[PROVIDED ENTRIES — start]
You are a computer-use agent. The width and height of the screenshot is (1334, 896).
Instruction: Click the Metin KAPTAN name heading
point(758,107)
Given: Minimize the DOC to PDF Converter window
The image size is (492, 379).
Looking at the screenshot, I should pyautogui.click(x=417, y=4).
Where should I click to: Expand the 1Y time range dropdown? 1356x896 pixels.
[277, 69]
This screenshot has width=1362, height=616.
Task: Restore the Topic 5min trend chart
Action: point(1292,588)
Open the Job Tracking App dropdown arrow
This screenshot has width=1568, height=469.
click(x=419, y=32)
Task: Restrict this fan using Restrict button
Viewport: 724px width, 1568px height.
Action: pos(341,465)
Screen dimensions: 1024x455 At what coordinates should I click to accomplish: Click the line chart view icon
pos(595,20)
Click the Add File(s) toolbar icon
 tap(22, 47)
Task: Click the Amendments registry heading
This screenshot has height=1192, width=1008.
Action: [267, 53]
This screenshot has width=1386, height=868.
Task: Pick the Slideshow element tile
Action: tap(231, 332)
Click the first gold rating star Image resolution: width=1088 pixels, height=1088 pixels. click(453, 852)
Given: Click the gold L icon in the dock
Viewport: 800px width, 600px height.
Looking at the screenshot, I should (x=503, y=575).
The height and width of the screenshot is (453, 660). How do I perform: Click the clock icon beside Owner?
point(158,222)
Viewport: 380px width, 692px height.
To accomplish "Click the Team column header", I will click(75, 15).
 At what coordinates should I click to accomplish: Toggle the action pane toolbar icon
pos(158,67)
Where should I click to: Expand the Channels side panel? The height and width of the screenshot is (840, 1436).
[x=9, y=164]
[PROVIDED ENTRIES — finish]
### THE TASK
Every line from the one containing "Open the Job Tracking App dropdown arrow" to the end of the material above must be written out exactly. Nothing else is wanted.

### SOLUTION TO THE EXERCISE
Open the Job Tracking App dropdown arrow
This screenshot has width=1568, height=469.
click(x=419, y=32)
Task: Restrict this fan using Restrict button
Viewport: 724px width, 1568px height.
Action: pos(341,465)
Screen dimensions: 1024x455 At what coordinates should I click to accomplish: Click the line chart view icon
pos(595,20)
Click the Add File(s) toolbar icon
 tap(22, 47)
Task: Click the Amendments registry heading
This screenshot has height=1192, width=1008.
Action: [267, 53]
This screenshot has width=1386, height=868.
Task: Pick the Slideshow element tile
Action: tap(231, 332)
Click the first gold rating star Image resolution: width=1088 pixels, height=1088 pixels. click(453, 852)
Given: Click the gold L icon in the dock
Viewport: 800px width, 600px height.
Looking at the screenshot, I should (x=503, y=575).
The height and width of the screenshot is (453, 660). How do I perform: Click the clock icon beside Owner?
point(158,222)
Viewport: 380px width, 692px height.
To accomplish "Click the Team column header", I will click(75, 15).
 At what coordinates should I click to accomplish: Toggle the action pane toolbar icon
pos(158,67)
Where should I click to: Expand the Channels side panel? The height and width of the screenshot is (840, 1436).
[x=9, y=164]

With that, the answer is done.